Overexertion and same-level falls were the top causes of disabling work injuries last year. On average, U.S. companies lose more than $1 billion per week due to disabling workplace injuries.
Workplace Injury Statistics
In the United States, the Bureau of Labor Statistics tracks and reports workplace injuries that occur around the country. In 2018, statistics showed 2.8 million nonfatal workplace injuries and illnesses reported by private industry employers. There were 900,380 injuries or illnesses that caused workers to miss at least one day of work, but some injuries caused short-term or long-term disabling conditions that impacted worker’s jobs, incomes, and lifestyle.
According to the National Safety Council, occupations that contribute to the most severe or disabling workplace injuries include:
- Public services such as police officers and firefighters
- Emergency medical responders
- Transportation and shipping
- Manufacturing and production
- Electrical installation, maintenance, and repair
In 2018, the number of non-fatal injuries in retail occupations increased by 4% to 410,000 cases. Within the retail trade industry, general merchandise stores reported 96,000 employee injuries; restaurants and food services reported 92,600; motor vehicle and parts dealers reported 61,500; building material and garden supply stores reported 53,800.
Although most workplace injuries are non-fatal and preventable, millions of injured workers face more severe consequences that have a significant impact on their lifestyle. While many workplace accidents cause sprains, bruises, and lacerations, some result in disabling injuries like broken bones, serious burns, amputations, neck and back dislocation, spinal damage, head trauma, and brain damage. These types of injuries often lead to job loss, extensive medical bills, and short-term, long-term, or permanent disabilities that require life-long care.
National Safety Council statistics show that an American worker is injured on the job every 7 seconds, accounting for a high number of work-related injury claims seen by Chicago workers compensation attorneys and insurance companies every year. According to reports, there are 540 work injuries per hour; 12,900 work injuries per day; 90,400 work injuries per week; and 7 million work injuries per year. On average, each work injury results in 21 days of disability per worker, and 99 million days of lost productivity for employers each year.
Top Causes of Disabling Workplace Injuries
The Bureau of Labor Statistics issues annual reports for the top causes of disabling workplace injuries for U.S. workers. The most common workplace injuries correlate to some of the most common workplace accidents that make up workers’ compensation claims seen in the Chicago area, as well as other areas around the country. In 2019, reports showed the following results for top disabling workplace injuries.
Overexertion was the leading cause of disabling injuries on the job for American workers in all age groups, accounting for almost 24% of serious annual injuries. Overexertion injuries typically result in strains or sprains to the muscles, tendons or ligaments that occur from lifting or forceful exertion that exceeds the strength of the muscle group. Workplace overexertion is often caused by lifting or moving heavy objects, stretching or reaching above the head, bending or turning quickly or at awkward angles, and looking up for long periods of time.
Overexertion can also be caused by repetitive stress motions involving daily tasks on computer equipment, manufacturing assembly lines, shipping and delivery trucks, building and construction projects, and other micro tasks that require constant hand and arm movements. Carpal tunnel syndrome, a common condition caused by repetitive stress motions, affects millions of U.S. workers with disabling long-term injuries.
The second-leading cause of disabling injuries for workers is fall accidents. Depending on the distance of the fall and the material that cushions the landing, falls can cause a variety of injuries that range from broken bones to brain damage or even death. Falls account for high numbers of work-related injury claims seen by workers compensation attorneys.

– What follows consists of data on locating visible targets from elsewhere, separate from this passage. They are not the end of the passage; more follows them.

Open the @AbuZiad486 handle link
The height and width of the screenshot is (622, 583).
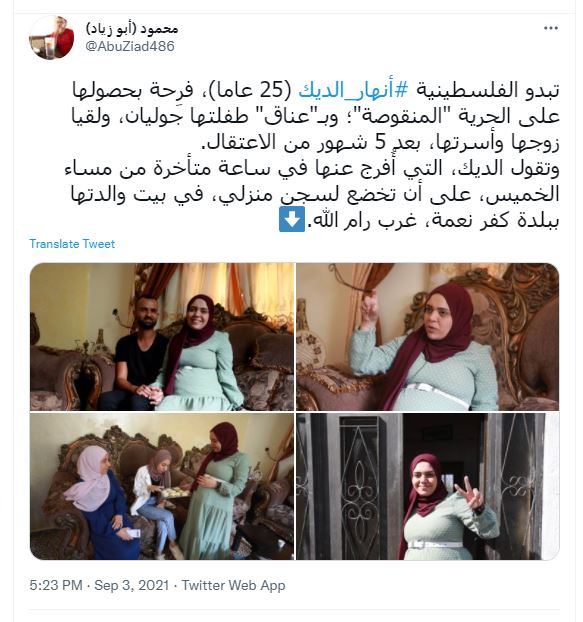pyautogui.click(x=130, y=46)
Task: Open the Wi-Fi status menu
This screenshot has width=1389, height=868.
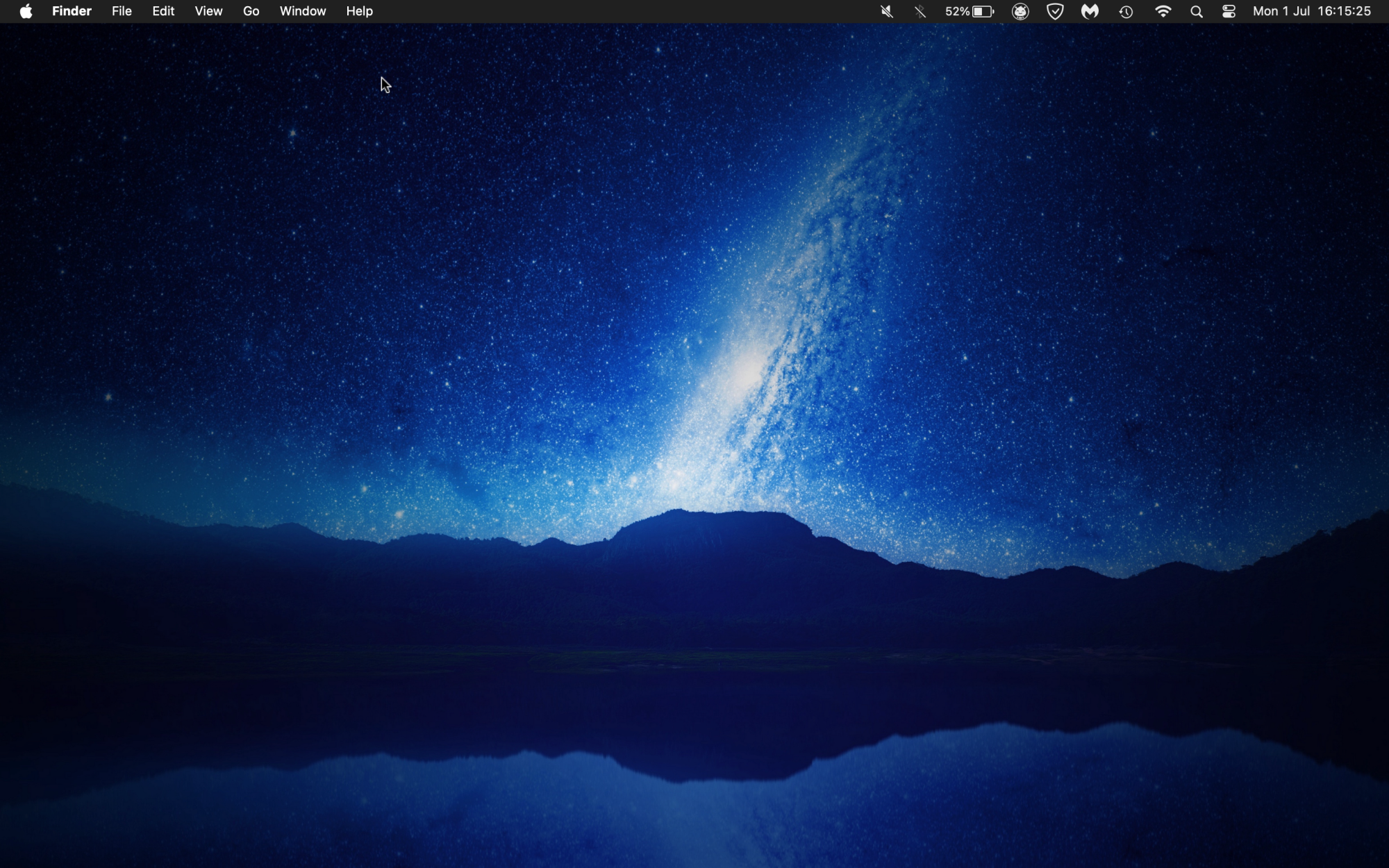Action: [1163, 11]
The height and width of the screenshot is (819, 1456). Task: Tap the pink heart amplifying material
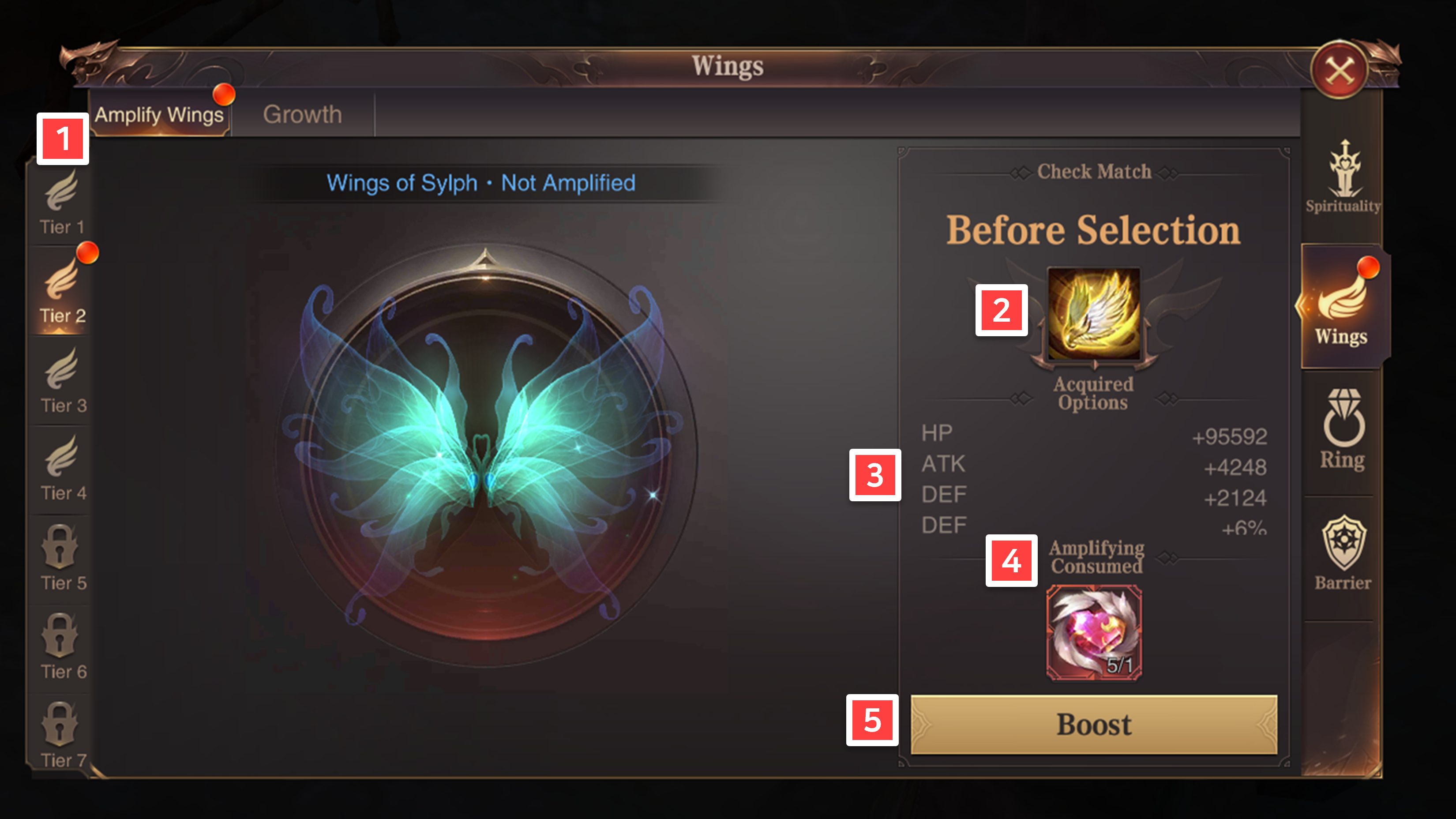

- Falls to the Same Level – Slip, trip, and fall accidents to the same level account for 18.7% of workplace injuries. They are usually less severe because the fall involves less distance, but even short-distance falls that land victims on concrete or hard surfaces can result in a disabling blow.
- Falls to a Lower Level – Falls to lower levels account for only 9% of workplace injuries, but these types of falls are often severe or even fatal for workers. The construction industry experiences the highest frequency of fatal fall injuries seen in workers’ compensation cases.
Struck by Objects or Equipment
The third-leading cause of disabling injuries for workers is coming in contact with objects or equipment that can cause severe injury. This includes getting struck by falling objects or collapsing structures, hit by moving vehicles or industrial equipment, and crushed by machinery and equipment. Although these types of accidents account for only 9.4% of workplace injuries, consequences are often limb amputations, internal organ damage, severe head trauma, and permanent brain damage.